**Work task:**
Show me each line of the listing below where the word "click" appears.

------ Source data

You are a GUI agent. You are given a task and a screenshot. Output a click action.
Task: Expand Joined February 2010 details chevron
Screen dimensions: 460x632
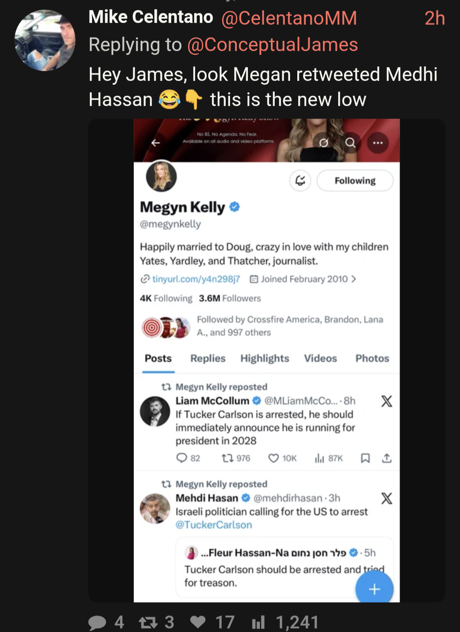354,279
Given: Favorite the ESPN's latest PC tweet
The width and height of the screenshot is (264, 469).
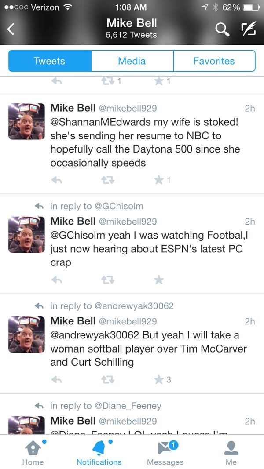Looking at the screenshot, I should 159,280.
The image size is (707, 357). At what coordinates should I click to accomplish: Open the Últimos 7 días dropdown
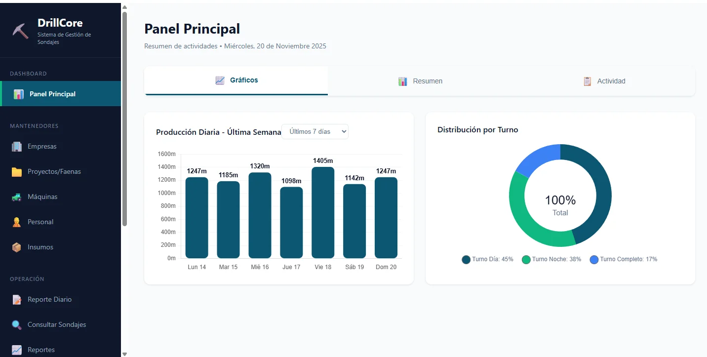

------------

**Answer area:**
You are a GUI agent. You are given a task and a screenshot. Output a click action.
The image size is (707, 357). At what coordinates should I click to accomplish: Open the Últimos 7 días dropdown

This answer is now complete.